La playa de los niños de pueblos de interior de los años 60 se llamaba safareig. Las piscinas privadas y públicas eran tan raras como un pingüino en el desierto. Las visitas a la playa eran esporádicas para la inmensa mayoría de la población.

Un baño en el mar requería organizar una expedición que incluía, en primer lugar, una compleja organización del transporte. Además, había que preparar tortillas, ensaladillas y filetes empanados con los que reponer energías. Las fiambreras metálicas se ordenaban en cestas antes de la partida. Lo del tupperware se había inventado en Estados Unidos en 1946, pero aún no habían aterrizado en Mallorca las reuniones de mujeres que regresaban a casa cargadas de envases de plástico. La sandía era el postre favorito. Se conservaba fresca metiéndola en el mar con una bolsa de rejilla que se amarraba a una roca con una cuerda. Las neveras portátiles eran un sueño.

La playa de Alaró, mi pueblo, era el safareig de Jaume Guardiola, Bombo. En sus limpísimas aguas aprendieron a nadar por un módico precio varias generaciones de niños alaroners. El método era tan intuitivo como efectivo. Al menos un día a la semana se cambiaba el agua por completo. Entonces sólo los más osados se atrevían a adentrarse en el líquido helado recién salido de la fuente de ses Artigues. Era impensable que coincidieran los dos sexos al borde de la alberca. Los turnos de uso se cumplían estrictamente.

Además de los juegos infantiles callejeros o las fiestas de Sant Roc, en el pueblo se ofrecía otro espectáculo a los niños. En cuanto comenzaba la trilla de los cereales, nos agolpábamos alrededor de la era situada en el Camí de Vela, uno de los que unen los Damunt con los Davall, los dos barrios más característicos de Alaró.

La representación a la que asistíamos era monótona. Quizá por eso quedaba fijada en nuestra memoria igual que una oración repetida mil veces. Un hombre con sombrero de paja para protegerse de los rigores del sol se situaba en el centro del círculo. Sujetaba con una mano una cuerda que estaba atada a la cabeza del caballo o mulo. El equino llevaba anteojeras -clucales-. Para que no se mareara, según explicaban a los niños.

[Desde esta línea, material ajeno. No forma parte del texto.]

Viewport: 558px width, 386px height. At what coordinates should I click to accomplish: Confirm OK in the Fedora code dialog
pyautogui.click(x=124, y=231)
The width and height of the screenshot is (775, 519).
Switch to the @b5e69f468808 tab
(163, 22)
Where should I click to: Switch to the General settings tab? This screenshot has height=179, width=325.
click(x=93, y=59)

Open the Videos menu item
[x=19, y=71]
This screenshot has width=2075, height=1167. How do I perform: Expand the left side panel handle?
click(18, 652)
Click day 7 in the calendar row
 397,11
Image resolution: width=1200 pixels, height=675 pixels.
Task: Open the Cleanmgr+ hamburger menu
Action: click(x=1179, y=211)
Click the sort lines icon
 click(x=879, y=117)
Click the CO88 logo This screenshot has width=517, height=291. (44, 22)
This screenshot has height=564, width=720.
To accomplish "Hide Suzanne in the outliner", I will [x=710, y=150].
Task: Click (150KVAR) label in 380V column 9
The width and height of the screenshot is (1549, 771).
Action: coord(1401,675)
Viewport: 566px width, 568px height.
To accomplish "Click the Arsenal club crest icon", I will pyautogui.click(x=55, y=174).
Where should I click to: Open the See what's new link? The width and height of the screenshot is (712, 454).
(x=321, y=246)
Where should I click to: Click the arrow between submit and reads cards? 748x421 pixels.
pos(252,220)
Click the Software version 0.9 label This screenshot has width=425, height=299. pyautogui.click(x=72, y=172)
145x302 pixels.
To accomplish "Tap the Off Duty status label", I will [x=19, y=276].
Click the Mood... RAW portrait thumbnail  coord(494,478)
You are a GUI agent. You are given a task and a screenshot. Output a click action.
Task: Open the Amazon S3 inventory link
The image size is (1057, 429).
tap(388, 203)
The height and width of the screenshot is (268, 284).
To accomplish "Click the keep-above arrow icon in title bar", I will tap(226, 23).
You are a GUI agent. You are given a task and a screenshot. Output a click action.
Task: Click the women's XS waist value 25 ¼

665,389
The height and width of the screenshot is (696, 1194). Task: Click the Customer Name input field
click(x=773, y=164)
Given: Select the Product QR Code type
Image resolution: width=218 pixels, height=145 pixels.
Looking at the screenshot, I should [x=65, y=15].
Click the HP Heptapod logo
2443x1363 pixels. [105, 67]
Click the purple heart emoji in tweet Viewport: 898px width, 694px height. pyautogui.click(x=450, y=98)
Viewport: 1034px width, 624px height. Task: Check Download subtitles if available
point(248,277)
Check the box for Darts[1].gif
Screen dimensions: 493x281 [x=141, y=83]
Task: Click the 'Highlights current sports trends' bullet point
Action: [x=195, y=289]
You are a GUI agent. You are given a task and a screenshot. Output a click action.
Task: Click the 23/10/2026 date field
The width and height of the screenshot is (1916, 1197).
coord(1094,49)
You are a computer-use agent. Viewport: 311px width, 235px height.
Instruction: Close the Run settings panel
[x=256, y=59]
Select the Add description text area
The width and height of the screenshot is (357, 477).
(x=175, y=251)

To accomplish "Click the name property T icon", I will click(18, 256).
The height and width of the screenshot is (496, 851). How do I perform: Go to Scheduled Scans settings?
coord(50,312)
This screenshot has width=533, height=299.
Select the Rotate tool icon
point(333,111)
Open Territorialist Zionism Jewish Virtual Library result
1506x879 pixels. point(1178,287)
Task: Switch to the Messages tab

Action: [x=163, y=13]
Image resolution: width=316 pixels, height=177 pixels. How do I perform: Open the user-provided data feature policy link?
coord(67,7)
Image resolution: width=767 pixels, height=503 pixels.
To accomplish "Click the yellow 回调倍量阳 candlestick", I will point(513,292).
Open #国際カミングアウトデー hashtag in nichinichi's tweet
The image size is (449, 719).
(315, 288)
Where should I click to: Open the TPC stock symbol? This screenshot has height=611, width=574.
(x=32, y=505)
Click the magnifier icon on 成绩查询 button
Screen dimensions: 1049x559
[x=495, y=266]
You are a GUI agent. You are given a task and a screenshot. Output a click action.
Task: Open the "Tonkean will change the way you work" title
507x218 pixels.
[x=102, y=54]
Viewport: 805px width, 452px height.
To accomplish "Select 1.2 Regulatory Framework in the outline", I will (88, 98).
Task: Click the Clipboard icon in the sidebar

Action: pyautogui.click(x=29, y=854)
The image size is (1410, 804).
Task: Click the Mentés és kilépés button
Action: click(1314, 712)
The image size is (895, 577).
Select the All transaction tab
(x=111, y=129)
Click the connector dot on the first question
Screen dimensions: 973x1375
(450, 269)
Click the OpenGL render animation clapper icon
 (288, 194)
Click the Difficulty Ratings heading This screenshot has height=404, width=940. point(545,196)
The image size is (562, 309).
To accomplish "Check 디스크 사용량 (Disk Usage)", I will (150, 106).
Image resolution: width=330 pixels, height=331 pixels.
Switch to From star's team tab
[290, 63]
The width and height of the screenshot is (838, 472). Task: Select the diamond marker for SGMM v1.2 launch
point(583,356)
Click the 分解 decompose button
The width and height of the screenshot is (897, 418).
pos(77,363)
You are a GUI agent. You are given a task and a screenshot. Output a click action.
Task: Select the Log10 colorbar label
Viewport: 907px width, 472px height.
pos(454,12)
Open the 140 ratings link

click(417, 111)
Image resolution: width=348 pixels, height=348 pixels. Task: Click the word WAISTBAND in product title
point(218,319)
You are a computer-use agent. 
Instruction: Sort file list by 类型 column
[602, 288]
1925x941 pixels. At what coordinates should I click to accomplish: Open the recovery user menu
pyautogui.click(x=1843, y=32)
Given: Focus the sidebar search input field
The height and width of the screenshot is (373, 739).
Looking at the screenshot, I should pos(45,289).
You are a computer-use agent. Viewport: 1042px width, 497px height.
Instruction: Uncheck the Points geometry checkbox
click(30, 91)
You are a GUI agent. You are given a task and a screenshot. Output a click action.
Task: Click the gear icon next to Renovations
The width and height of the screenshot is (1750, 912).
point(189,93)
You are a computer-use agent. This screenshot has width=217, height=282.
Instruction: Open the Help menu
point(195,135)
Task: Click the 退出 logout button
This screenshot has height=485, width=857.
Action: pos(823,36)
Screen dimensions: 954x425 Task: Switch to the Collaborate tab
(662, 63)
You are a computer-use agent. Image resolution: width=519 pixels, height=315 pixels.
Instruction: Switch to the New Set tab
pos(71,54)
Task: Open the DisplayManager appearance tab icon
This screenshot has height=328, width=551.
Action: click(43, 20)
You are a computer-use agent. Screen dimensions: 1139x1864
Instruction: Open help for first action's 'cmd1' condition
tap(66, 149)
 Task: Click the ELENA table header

Arrastraba el trillo -carretó de batre- en forma de estrella, más estrecho en la parte interior que en la exterior. Vuelta a vuelta separaba el grano de la paja.

El hombre no dejaba de incitar al cuadrúpedo a seguir su ruta infinita. De vez en cuando se lanzaba a cantar una canción monódica, una canción de trabajo de esas que antiguamente acompañaban las labores del campo: llaurar, segar, batre, exsecallar... Quizás fuera esta la letra, pero siempre he tenido muy mal oído: "Ah, si no fos pes carretó, arri!, / que va darrera, darrera, arri!, / no hi hauria cap somera, arri!, / que batés un cavaió, arri!

Hoy no existe la era del Camí de Vela. Sobre su base se levanta una vivienda. Primero llegaron las batedores mecánicas y, después, los procesos integrados que en apenas unas horas siegan, trillan y empacan la paja de campos inmensos de cereal. Las canciones de trabajo se conservan gracias a la recopilación de Baltasar Samper, Antoni Noguera y otros musicólogos. El safreig de Jaume Bombo ha sido sustituido por una piscina municipal y centenares de privadas. El mar está a veinte minutos por autopista. Nuestro destino más cercano es el que se ha esfumado con más intensidad. El más incierto de todos.